» Consignes
(A) Relevez toutes les expressions placées entre guillemets dans le texte sur la conférence de Téhéran.
(B) Dans le texte sur la conférence de Téhéran, recopiez le passage allant de « Ancien chef du » jusqu'à « Bonne lecture. » inclus, en remplaçant « 34 » par « trente-quatre ».

» Texte fourni
Géopolitique : Iran - Sécurité et Défense en Asie de L'Ouest

 

...par le Gal. Dominique Delawarde - le 11/01/2018.

 

St. Cyr : Promotion "Souvenir de Napoléon" 1968/1970

 

Ancien chef du bureau "Situation-Renseignement-Guerre Electronique" de l'Etat major Interarmées de Planification Opérationnelle.


Bonjour à tous, 

 

Ayant participé comme "Guest Speaker" à la Conférence Internationale sur la Défense et la Sécurité en Asie de l'Ouest qui s'est tenue le 7 janvier à Téhéran, je viens rendre compte à mes amis de ce qui m'a frappé et qui me semble mériter votre attention.

 

Cette conférence regroupait des représentants de 34 pays, qui comptent 60% de la population mondiale. Asie de l'Ouest = Proche et Moyen-Orients + Asie Centrale

Bonne lecture.

 

DD

 

PS : Vous pouvez évidemment rediffuser mon papier à tous ceux qui pourraient être intéressés.


Iran : témoignage concernant la Conférence Internationale de Téhéran sur les questions de

Défense et de Sécurité en Asie de l'Ouest (Dominique Delawarde : 10 janvier 2019)

 

(Photo)

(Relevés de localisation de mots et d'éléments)

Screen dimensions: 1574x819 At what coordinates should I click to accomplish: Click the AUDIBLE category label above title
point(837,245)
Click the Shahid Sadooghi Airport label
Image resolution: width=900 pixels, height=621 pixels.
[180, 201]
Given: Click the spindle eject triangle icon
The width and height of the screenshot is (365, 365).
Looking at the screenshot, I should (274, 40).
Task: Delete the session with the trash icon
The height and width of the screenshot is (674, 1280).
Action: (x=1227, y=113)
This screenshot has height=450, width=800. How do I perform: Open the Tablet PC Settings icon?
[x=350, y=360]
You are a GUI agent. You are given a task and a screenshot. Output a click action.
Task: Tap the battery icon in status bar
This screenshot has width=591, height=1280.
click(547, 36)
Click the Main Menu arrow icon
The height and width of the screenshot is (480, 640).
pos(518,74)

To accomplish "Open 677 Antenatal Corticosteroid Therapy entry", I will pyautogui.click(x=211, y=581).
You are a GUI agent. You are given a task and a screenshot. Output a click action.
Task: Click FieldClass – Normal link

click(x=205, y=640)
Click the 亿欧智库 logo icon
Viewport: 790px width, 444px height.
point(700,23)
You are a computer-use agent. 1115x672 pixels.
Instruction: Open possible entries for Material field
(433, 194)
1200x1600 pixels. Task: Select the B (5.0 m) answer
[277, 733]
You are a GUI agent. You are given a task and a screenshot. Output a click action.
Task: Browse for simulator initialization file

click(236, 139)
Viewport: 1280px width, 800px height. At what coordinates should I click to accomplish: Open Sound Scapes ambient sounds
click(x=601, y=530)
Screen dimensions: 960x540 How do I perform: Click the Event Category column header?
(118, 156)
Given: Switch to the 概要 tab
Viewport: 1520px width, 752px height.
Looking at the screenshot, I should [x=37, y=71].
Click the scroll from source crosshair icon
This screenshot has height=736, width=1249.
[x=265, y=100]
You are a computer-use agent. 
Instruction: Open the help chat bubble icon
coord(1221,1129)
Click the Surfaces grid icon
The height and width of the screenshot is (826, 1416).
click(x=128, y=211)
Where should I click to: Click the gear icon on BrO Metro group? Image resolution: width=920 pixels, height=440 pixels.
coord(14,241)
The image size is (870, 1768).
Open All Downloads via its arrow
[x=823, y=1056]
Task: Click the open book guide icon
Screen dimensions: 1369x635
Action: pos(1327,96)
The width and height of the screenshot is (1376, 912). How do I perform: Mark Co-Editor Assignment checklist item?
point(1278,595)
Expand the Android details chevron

» Réponses
(A)
- "Souvenir de Napoléon"
- "Situation-Renseignement-Guerre Electronique"
- "Guest Speaker"

(B)
Ancien chef du bureau "Situation-Renseignement-Guerre Electronique" de l'Etat major Interarmées de Planification Opérationnelle.


Bonjour à tous, 

 

Ayant participé comme "Guest Speaker" à la Conférence Internationale sur la Défense et la Sécurité en Asie de l'Ouest qui s'est tenue le 7 janvier à Téhéran, je viens rendre compte à mes amis de ce qui m'a frappé et qui me semble mériter votre attention.

 

Cette conférence regroupait des représentants de trente-quatre pays, qui comptent 60% de la population mondiale. Asie de l'Ouest = Proche et Moyen-Orients + Asie Centrale

Bonne lecture.